§ WHAT YOU NEED TO DO: Could you return every record below without changing a word?

[Pixel coordinate grounding data]
┄┄┄┄┄┄┄┄┄┄
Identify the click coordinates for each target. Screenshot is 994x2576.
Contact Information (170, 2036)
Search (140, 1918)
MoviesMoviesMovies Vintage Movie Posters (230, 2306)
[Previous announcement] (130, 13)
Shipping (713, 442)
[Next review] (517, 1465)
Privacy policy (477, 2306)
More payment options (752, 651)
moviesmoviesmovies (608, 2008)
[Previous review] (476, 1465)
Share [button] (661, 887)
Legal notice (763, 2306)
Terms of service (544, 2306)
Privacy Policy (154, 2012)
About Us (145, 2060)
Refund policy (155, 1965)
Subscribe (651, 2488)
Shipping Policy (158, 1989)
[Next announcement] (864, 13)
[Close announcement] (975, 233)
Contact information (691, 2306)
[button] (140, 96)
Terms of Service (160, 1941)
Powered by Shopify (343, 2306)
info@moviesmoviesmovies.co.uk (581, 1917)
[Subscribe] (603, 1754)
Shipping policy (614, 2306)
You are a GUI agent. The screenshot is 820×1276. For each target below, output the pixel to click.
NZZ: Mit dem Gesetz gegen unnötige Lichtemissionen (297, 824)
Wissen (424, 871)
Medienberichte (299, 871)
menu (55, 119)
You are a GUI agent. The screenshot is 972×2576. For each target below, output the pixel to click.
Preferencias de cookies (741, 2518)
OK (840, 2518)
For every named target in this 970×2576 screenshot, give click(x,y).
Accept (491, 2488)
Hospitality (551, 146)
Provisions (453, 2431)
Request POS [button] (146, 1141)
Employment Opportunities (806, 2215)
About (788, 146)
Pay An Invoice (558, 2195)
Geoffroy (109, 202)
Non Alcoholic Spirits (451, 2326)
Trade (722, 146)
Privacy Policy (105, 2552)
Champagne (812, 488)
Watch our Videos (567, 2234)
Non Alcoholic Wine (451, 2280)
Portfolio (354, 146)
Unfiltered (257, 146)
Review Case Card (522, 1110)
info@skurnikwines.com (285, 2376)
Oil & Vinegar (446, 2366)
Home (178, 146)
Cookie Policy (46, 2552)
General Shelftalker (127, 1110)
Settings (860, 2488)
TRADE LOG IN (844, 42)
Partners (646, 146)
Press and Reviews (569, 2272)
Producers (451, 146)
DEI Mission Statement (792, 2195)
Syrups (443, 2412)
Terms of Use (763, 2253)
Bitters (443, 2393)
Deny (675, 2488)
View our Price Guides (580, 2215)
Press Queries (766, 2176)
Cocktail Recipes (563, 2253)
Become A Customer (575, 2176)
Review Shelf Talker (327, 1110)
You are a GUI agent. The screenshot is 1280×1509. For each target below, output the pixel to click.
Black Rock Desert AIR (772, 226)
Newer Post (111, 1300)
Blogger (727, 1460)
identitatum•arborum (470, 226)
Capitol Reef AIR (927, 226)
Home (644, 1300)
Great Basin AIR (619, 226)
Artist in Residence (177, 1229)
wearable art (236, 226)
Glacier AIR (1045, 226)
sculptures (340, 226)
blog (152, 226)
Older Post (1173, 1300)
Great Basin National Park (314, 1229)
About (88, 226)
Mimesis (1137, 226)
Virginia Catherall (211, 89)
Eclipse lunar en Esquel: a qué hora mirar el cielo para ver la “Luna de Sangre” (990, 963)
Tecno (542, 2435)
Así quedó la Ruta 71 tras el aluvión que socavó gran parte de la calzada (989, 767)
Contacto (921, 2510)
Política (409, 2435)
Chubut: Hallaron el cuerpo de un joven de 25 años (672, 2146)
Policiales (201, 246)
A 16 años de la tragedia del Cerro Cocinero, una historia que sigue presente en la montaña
┄┄┄┄┄┄┄┄┄┄
§ SOLUTION:
Identify the click coordinates for each target. Screenshot is 994x2576.
Contact Information (170, 2036)
Search (140, 1918)
MoviesMoviesMovies Vintage Movie Posters (230, 2306)
[Previous announcement] (130, 13)
Shipping (713, 442)
[Next review] (517, 1465)
Privacy policy (477, 2306)
More payment options (752, 651)
moviesmoviesmovies (608, 2008)
[Previous review] (476, 1465)
Share [button] (661, 887)
Legal notice (763, 2306)
Terms of service (544, 2306)
Privacy Policy (154, 2012)
About Us (145, 2060)
Refund policy (155, 1965)
Subscribe (651, 2488)
Shipping Policy (158, 1989)
[Next announcement] (864, 13)
[Close announcement] (975, 233)
Contact information (691, 2306)
[button] (140, 96)
Terms of Service (160, 1941)
Powered by Shopify (343, 2306)
info@moviesmoviesmovies.co.uk (581, 1917)
[Subscribe] (603, 1754)
Shipping policy (614, 2306)
You are a GUI agent. The screenshot is 820×1276. For each target below, output the pixel to click.
NZZ: Mit dem Gesetz gegen unnötige Lichtemissionen (297, 824)
Wissen (424, 871)
Medienberichte (299, 871)
menu (55, 119)
You are a GUI agent. The screenshot is 972×2576. For each target below, output the pixel to click.
Preferencias de cookies (741, 2518)
OK (840, 2518)
For every named target in this 970×2576 screenshot, give click(x,y).
Accept (491, 2488)
Hospitality (551, 146)
Provisions (453, 2431)
Request POS [button] (146, 1141)
Employment Opportunities (806, 2215)
About (788, 146)
Pay An Invoice (558, 2195)
Geoffroy (109, 202)
Non Alcoholic Spirits (451, 2326)
Trade (722, 146)
Privacy Policy (105, 2552)
Champagne (812, 488)
Watch our Videos (567, 2234)
Non Alcoholic Wine (451, 2280)
Portfolio (354, 146)
Unfiltered (257, 146)
Review Case Card (522, 1110)
info@skurnikwines.com (285, 2376)
Oil & Vinegar (446, 2366)
Home (178, 146)
Cookie Policy (46, 2552)
General Shelftalker (127, 1110)
Settings (860, 2488)
TRADE LOG IN (844, 42)
Partners (646, 146)
Press and Reviews (569, 2272)
Producers (451, 146)
DEI Mission Statement (792, 2195)
Syrups (443, 2412)
Terms of Use (763, 2253)
Bitters (443, 2393)
Deny (675, 2488)
View our Price Guides (580, 2215)
Press Queries (766, 2176)
Cocktail Recipes (563, 2253)
Become A Customer (575, 2176)
Review Shelf Talker (327, 1110)
You are a GUI agent. The screenshot is 1280×1509. For each target below, output the pixel to click.
Black Rock Desert AIR (772, 226)
Newer Post (111, 1300)
Blogger (727, 1460)
identitatum•arborum (470, 226)
Capitol Reef AIR (927, 226)
Home (644, 1300)
Great Basin AIR (619, 226)
Artist in Residence (177, 1229)
wearable art (236, 226)
Glacier AIR (1045, 226)
sculptures (340, 226)
blog (152, 226)
Older Post (1173, 1300)
Great Basin National Park (314, 1229)
About (88, 226)
Mimesis (1137, 226)
Virginia Catherall (211, 89)
Eclipse lunar en Esquel: a qué hora mirar el cielo para ver la “Luna de Sangre” (990, 963)
Tecno (542, 2435)
Así quedó la Ruta 71 tras el aluvión que socavó gran parte de la calzada (989, 767)
Contacto (921, 2510)
Política (409, 2435)
Chubut: Hallaron el cuerpo de un joven de 25 años (672, 2146)
Policiales (201, 246)
A 16 años de la tragedia del Cerro Cocinero, una historia que sigue presente en la montaña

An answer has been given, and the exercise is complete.